Wednesday, January 15, 2020

AWS IAM Access Analyzer for S3

While starting with AWS, we all must have used IAM service in AWS at least for creating user, role or policies in order to access and use other services in AWS. Around December, 2019, AWS has announced a new feature introduction, IAM Access Analyzer.

In this blog post, let us see what IAM Access Analyzer has in store for us and on how to use this new feature with one of the most essential services in AWS which is S3

Overview of IAM Access Analyzer
IAM Access Analyzer identifies resources that have allowed access for external entities by way of either roles or policies. It generates a comprehensive finding(s) on resources which can be accessed from outside of AWS account. Overall, this feature or findings are generated against services like Amazon S3, AWS KMS Keys, AWS Lambda function and Layers and AWS SQS 

Mindmap showing how AWS Resources are tagged for identification


How AWS achieves this:
In order, to report the findings on resources which has unintended public or cross account access, AWS uses mathematical analysis called 'Automated reasoning' which applies mathematical logic to evaluate resource policies to derive possible access paths for policies

  1. AWS account and login access
  2. Access to create S3 Buckets

Getting Started:
To understand better, this blog post will take up Amazon S3 service to demonstrate the functionality and usage of IAM Access Analyzer for S3

In simple steps:
  • Login into AWS Console using AWS account credentials
  • Open Amazon IAM service from AWS Console
  • Check out the IAM Access Analyzer option in IAM Dashboard section

  • Enable the IAM Access Analyzer in order to monitor and report the access to the resources.
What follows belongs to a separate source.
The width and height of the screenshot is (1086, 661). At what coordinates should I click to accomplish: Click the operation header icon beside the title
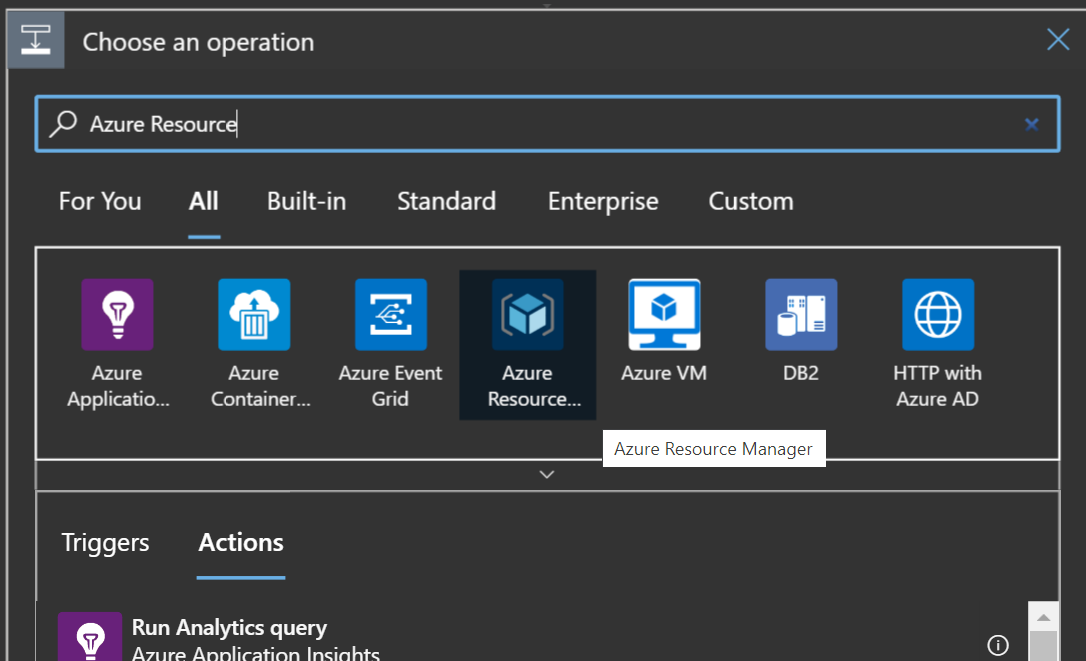coord(36,42)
Click on the 'Create Analyzer' to define IAM Access Analyzer tags so as evaluate resources based on tag values

  • Now define Tags as 'Purpose' and 'Name' in 'Access Analyzer' which should be the same to tag S3 buckets as well

  • Create S3 bucket (ex: 'check-access-analyzer-demo-for-s3') with 'Public Access' i.e., create bucket with 'Block Public Access' in unchecked state. Though S3 service raises warnings, we still can create a bucket

  • Tag the S3 bucket while creation with sensible values so that these resources can be identified by IAM Access Analyzer, based on these tag value(s) combinations

  • Notice that one bucket with 'Public access' has been created

  • Now from Amazon S3 console page, Click on the 'Access Analyzer for S3' option to observe the bucket with Public access is reported as a finding against 'Buckets with Public Access' category/section

  • Observe the thus generated findings listed out in IAM Access Analyzers console page

  • Now with the findings generated, we have two options either 1) Access is open as per needs or requirements and hence becomes 'Intended Access' or 2) Accidental access definitions in policy setting(s) and thus classified as 'Not intended Access'
    • If 'Intended' access then archive the findings so that they do not appear in active findings anymore
    • If 'Not Intended' access then resolve the objects' policy statements or set the 'Block Public Access' to 'ON' state, as for this example  

  • Update the access permissions against the S3 bucket i.e., remove or disable Public Access and then refresh the findings. Be known to the fact that it takes minimum of 30 minutes for the IAM Access Analyzer to reflect on the policy revisions

      • Action in the below screen in 'Confirm' on removing 'Public Access' to the bucket created for this demo. With this remediation, now IAM Access Analyzer should not show finding for this bucket any longer

  • Now the findings against the same S3 bucket changed into 'Resolved' state

  • For demonstration purposes, if bucket 'check-access-analyzer-demo-for-s3' is intended for 'Public access' then we would probably be 'Archive' the finding rather resolving the policies/access permissions of the bucket

      • Either, this finding can be 'Unarchived' which in turn needs resolution 
      • or, remain as an 'Archived Finding' list

  • As an alternate, 'Archive Rules' might as well be created in order to move all the findings against 'Archived' category whenever items match criteria of 'Archive Rule Definitions' 

      • Above screen allows to create a criteria items to be 'archived' if matched against the rules defined here; ex: Any 'Resource Type' of 'S3 Bucket' findings are to be archived

Thus by activating 'IAM Access Analyzer' AWS Administrators, Security Team(s) and DevSecOps team(s) stands to gain insights and action upon potential outbreaks against resources like Amazon S3, AWS IAM Roles, AWS Lambda, AWS KMS Keys and AWS SQS

Happy & Safer S3 with IAM Access Analyzer !!